— Your objective —
Every line containing "Click" should be identified and copied from the data below.

(Collection entries)

+ + + + +

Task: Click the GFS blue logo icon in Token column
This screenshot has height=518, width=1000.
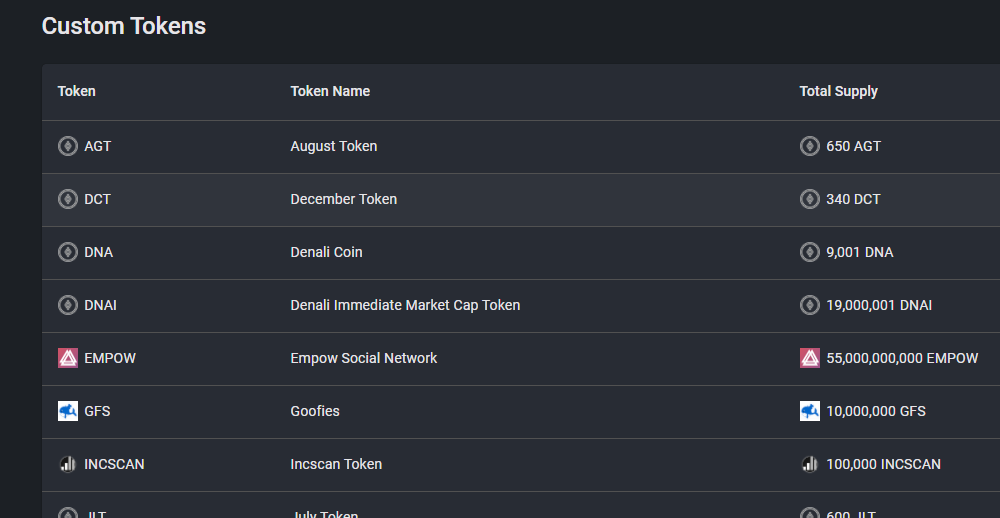Action: (x=68, y=411)
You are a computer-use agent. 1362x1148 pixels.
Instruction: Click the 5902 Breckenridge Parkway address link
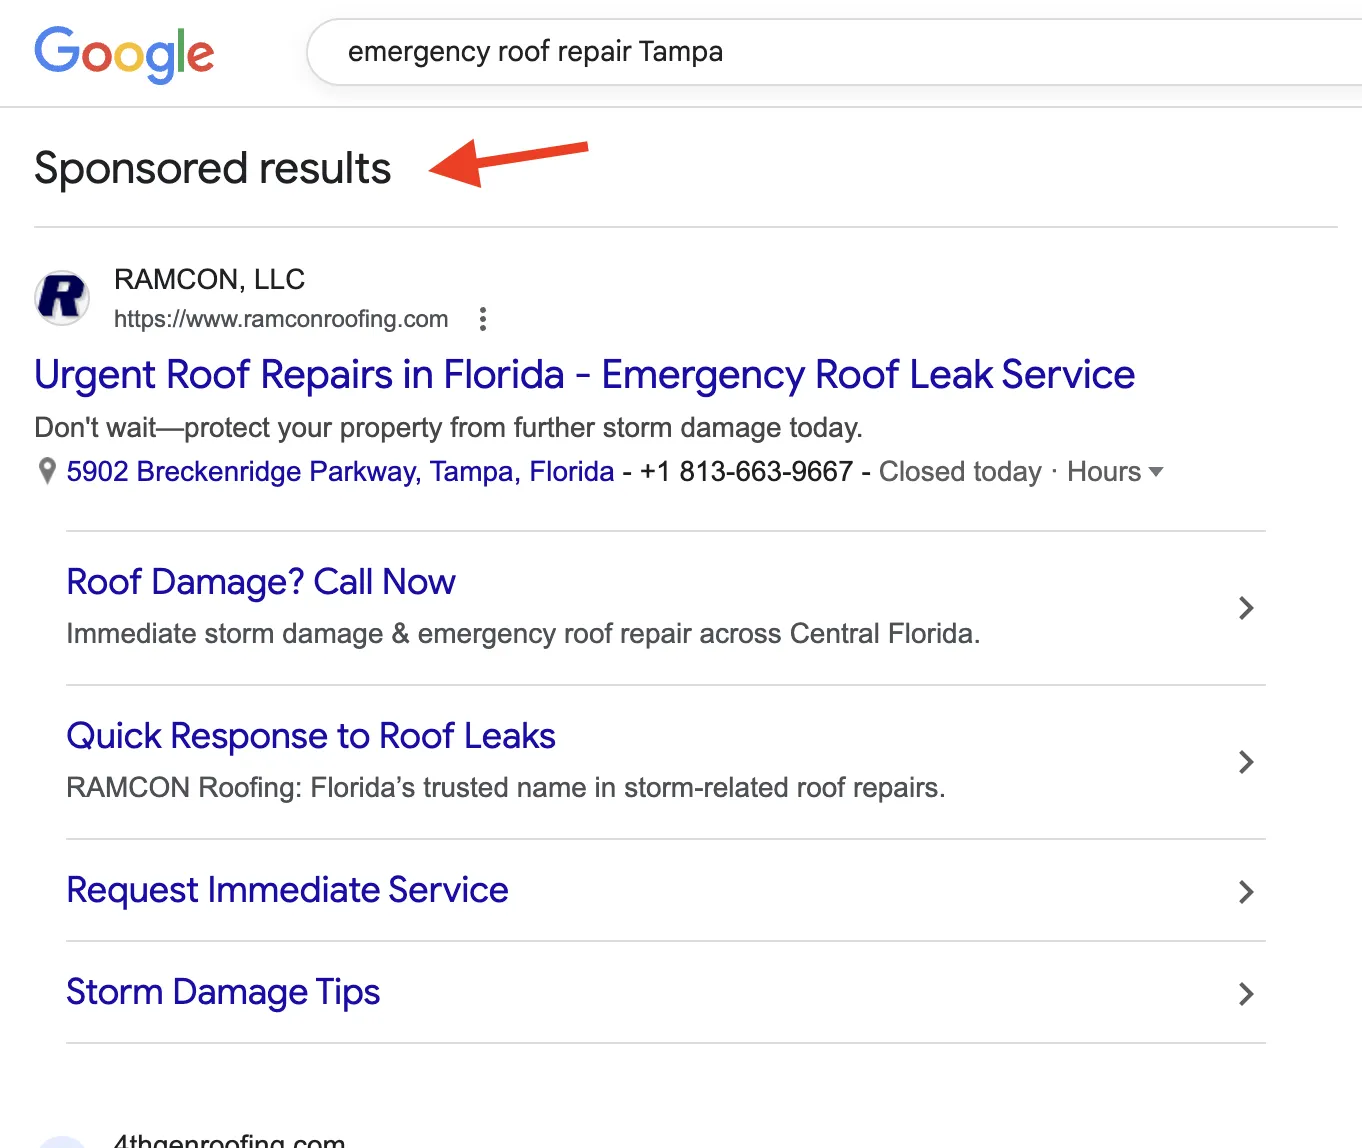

+ + + + +

— Response —
Task: Click the GFS blue logo icon in Token column
Instruction: Click the 5902 Breckenridge Parkway address link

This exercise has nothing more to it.